El Reglamento (UE) 2023/1115 sobre productos libres de deforestación (EUDR) establece que los productos que se comercialicen en la Unión Europea deben provenir de terrenos que no hayan sido deforestados después de 2020. El objetivo es reducir la deforestación y la degradación forestal, y así disminuir las emisiones de gases de efecto invernadero y la pérdida de biodiversidad.
Los productos afectados por esta normativa son el cacao, el café, la palma aceitera, el caucho, la soja, la madera, el ganado bovino, y todos sus productos derivados.
El Reglamento estipula que sólo se permitirá la comercialización en el mercado de la UE o la exportación desde la UE de productos que hayan sido producidos en terrenos que no hayan sido objeto de deforestación ni degradación forestal.

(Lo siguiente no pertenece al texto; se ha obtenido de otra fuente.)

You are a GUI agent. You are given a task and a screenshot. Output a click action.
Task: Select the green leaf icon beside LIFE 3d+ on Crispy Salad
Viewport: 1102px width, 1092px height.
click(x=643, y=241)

En el encuentro se repasaron regulaciones clave en Argentina vinculadas a la deforestación, como la Ley de Bosques y el impacto de reglamentos vinculados a estándares europeos que, aunque son ajenos a la legislación nacional, operan como barreras que condicionan nuestras exportaciones. En provincias como Santa Fe el gobierno cuenta con información sobre los productores y tienen prohibido cualquier intervención en bosques de categoría roja.
Se reconoció que la deforestación no es solo un problema ecológico, sino que también impacta en la seguridad alimentaria y en los modos de producción. En este sentido, se analizó la realidad del campo argentino, marcada por la cultura de la subsistencia. En nuestro país, el productor responde a las necesidades del mercado: si se valoriza la cantidad, el productor la priorizará, y lo mismo con la calidad. Este punto abrió la reflexión sobre la viabilidad de implementar normativas ambientales más exigentes en el país.
El encuentro propuso ir más allá del mero cumplimiento normativo. La pregunta central giró en torno a qué política ambiental queremos como país: ¿Qué modelo de producción queremos adoptar?